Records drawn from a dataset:

┌──

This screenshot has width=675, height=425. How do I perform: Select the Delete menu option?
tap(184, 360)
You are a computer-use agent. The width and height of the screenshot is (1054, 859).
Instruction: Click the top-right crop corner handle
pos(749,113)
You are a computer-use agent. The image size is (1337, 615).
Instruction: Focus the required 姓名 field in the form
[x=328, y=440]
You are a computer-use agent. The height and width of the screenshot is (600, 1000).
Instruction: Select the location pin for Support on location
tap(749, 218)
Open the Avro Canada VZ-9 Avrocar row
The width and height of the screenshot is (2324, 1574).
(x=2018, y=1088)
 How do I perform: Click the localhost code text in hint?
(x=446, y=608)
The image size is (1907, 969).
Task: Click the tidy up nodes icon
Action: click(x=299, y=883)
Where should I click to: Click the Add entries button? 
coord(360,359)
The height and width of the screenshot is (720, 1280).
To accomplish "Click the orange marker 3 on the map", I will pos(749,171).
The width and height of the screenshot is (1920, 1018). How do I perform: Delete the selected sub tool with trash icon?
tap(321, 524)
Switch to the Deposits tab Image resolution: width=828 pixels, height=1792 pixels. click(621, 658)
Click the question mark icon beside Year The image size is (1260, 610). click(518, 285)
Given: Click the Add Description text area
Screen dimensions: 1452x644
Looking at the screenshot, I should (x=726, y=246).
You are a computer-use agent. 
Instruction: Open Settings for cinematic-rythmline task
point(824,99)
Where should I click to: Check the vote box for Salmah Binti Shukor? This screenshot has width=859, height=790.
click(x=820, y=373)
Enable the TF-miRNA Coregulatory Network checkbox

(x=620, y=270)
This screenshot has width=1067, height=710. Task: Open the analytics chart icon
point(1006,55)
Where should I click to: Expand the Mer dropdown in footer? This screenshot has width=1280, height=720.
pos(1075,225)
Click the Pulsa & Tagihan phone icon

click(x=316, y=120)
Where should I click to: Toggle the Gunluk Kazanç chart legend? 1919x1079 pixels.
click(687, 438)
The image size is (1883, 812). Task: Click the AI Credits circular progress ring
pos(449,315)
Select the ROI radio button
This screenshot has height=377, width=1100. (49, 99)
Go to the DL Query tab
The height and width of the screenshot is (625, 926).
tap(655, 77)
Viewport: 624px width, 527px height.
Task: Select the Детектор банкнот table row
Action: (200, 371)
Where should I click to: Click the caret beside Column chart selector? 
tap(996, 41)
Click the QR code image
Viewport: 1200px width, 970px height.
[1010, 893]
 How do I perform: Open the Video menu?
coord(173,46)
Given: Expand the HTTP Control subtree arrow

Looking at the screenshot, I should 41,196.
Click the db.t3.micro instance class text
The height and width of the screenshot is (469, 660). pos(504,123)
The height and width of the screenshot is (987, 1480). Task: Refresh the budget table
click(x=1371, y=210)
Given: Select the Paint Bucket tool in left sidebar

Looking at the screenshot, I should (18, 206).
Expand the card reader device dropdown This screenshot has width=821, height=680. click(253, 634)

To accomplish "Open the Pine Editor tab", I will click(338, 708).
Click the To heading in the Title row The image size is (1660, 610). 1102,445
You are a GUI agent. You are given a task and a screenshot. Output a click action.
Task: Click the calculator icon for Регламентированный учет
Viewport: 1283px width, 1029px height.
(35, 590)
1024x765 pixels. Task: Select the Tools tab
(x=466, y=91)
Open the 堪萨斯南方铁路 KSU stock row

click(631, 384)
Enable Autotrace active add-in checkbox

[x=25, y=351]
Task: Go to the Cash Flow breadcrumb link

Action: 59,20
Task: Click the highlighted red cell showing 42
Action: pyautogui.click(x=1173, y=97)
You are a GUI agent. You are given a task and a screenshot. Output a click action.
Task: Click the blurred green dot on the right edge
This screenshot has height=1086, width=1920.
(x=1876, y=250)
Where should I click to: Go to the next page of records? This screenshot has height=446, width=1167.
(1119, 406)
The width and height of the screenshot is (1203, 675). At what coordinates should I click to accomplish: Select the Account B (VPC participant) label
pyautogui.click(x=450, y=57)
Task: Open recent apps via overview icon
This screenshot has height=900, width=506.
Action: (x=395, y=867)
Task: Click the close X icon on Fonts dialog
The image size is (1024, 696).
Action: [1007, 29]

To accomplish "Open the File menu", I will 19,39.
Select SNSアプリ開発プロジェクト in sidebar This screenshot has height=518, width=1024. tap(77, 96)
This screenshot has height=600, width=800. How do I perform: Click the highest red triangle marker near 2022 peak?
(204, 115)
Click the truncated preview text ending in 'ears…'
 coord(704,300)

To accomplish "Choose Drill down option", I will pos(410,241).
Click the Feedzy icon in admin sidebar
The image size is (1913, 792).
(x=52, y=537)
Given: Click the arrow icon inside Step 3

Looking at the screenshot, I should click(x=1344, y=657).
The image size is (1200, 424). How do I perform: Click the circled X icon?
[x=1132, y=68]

└──

* About this exercise *
Exact repetition of every entry in the data is required.

* Response area *
This screenshot has width=675, height=425. How do I perform: Select the Delete menu option?
tap(184, 360)
You are a computer-use agent. The width and height of the screenshot is (1054, 859).
Instruction: Click the top-right crop corner handle
pos(749,113)
You are a computer-use agent. The image size is (1337, 615).
Instruction: Focus the required 姓名 field in the form
[x=328, y=440]
You are a computer-use agent. The height and width of the screenshot is (600, 1000).
Instruction: Select the location pin for Support on location
tap(749, 218)
Open the Avro Canada VZ-9 Avrocar row
The width and height of the screenshot is (2324, 1574).
(x=2018, y=1088)
 How do I perform: Click the localhost code text in hint?
(x=446, y=608)
The image size is (1907, 969).
Task: Click the tidy up nodes icon
Action: click(x=299, y=883)
Where should I click to: Click the Add entries button? 
coord(360,359)
The height and width of the screenshot is (720, 1280).
To accomplish "Click the orange marker 3 on the map", I will pos(749,171).
The width and height of the screenshot is (1920, 1018). How do I perform: Delete the selected sub tool with trash icon?
tap(321, 524)
Switch to the Deposits tab Image resolution: width=828 pixels, height=1792 pixels. click(621, 658)
Click the question mark icon beside Year The image size is (1260, 610). click(518, 285)
Given: Click the Add Description text area
Screen dimensions: 1452x644
Looking at the screenshot, I should (x=726, y=246).
You are a computer-use agent. 
Instruction: Open Settings for cinematic-rythmline task
point(824,99)
Where should I click to: Check the vote box for Salmah Binti Shukor? This screenshot has width=859, height=790.
click(x=820, y=373)
Enable the TF-miRNA Coregulatory Network checkbox

(x=620, y=270)
This screenshot has width=1067, height=710. Task: Open the analytics chart icon
point(1006,55)
Where should I click to: Expand the Mer dropdown in footer? This screenshot has width=1280, height=720.
pos(1075,225)
Click the Pulsa & Tagihan phone icon

click(x=316, y=120)
Where should I click to: Toggle the Gunluk Kazanç chart legend? 1919x1079 pixels.
click(687, 438)
The image size is (1883, 812). Task: Click the AI Credits circular progress ring
pos(449,315)
Select the ROI radio button
This screenshot has height=377, width=1100. (49, 99)
Go to the DL Query tab
The height and width of the screenshot is (625, 926).
tap(655, 77)
Viewport: 624px width, 527px height.
Task: Select the Детектор банкнот table row
Action: (200, 371)
Where should I click to: Click the caret beside Column chart selector? 
tap(996, 41)
Click the QR code image
Viewport: 1200px width, 970px height.
[1010, 893]
 How do I perform: Open the Video menu?
coord(173,46)
Given: Expand the HTTP Control subtree arrow

Looking at the screenshot, I should 41,196.
Click the db.t3.micro instance class text
The height and width of the screenshot is (469, 660). pos(504,123)
The height and width of the screenshot is (987, 1480). Task: Refresh the budget table
click(x=1371, y=210)
Given: Select the Paint Bucket tool in left sidebar

Looking at the screenshot, I should (18, 206).
Expand the card reader device dropdown This screenshot has width=821, height=680. click(253, 634)

To accomplish "Open the Pine Editor tab", I will click(338, 708).
Click the To heading in the Title row The image size is (1660, 610). 1102,445
You are a GUI agent. You are given a task and a screenshot. Output a click action.
Task: Click the calculator icon for Регламентированный учет
Viewport: 1283px width, 1029px height.
(35, 590)
1024x765 pixels. Task: Select the Tools tab
(x=466, y=91)
Open the 堪萨斯南方铁路 KSU stock row

click(631, 384)
Enable Autotrace active add-in checkbox

[x=25, y=351]
Task: Go to the Cash Flow breadcrumb link

Action: 59,20
Task: Click the highlighted red cell showing 42
Action: pyautogui.click(x=1173, y=97)
You are a GUI agent. You are given a task and a screenshot. Output a click action.
Task: Click the blurred green dot on the right edge
This screenshot has height=1086, width=1920.
(x=1876, y=250)
Where should I click to: Go to the next page of records? This screenshot has height=446, width=1167.
(1119, 406)
The width and height of the screenshot is (1203, 675). At what coordinates should I click to accomplish: Select the Account B (VPC participant) label
pyautogui.click(x=450, y=57)
Task: Open recent apps via overview icon
This screenshot has height=900, width=506.
Action: (x=395, y=867)
Task: Click the close X icon on Fonts dialog
The image size is (1024, 696).
Action: [1007, 29]

To accomplish "Open the File menu", I will 19,39.
Select SNSアプリ開発プロジェクト in sidebar This screenshot has height=518, width=1024. tap(77, 96)
This screenshot has height=600, width=800. How do I perform: Click the highest red triangle marker near 2022 peak?
(204, 115)
Click the truncated preview text ending in 'ears…'
 coord(704,300)

To accomplish "Choose Drill down option", I will pos(410,241).
Click the Feedzy icon in admin sidebar
The image size is (1913, 792).
(x=52, y=537)
Given: Click the arrow icon inside Step 3

Looking at the screenshot, I should click(x=1344, y=657).
The image size is (1200, 424). How do I perform: Click the circled X icon?
[x=1132, y=68]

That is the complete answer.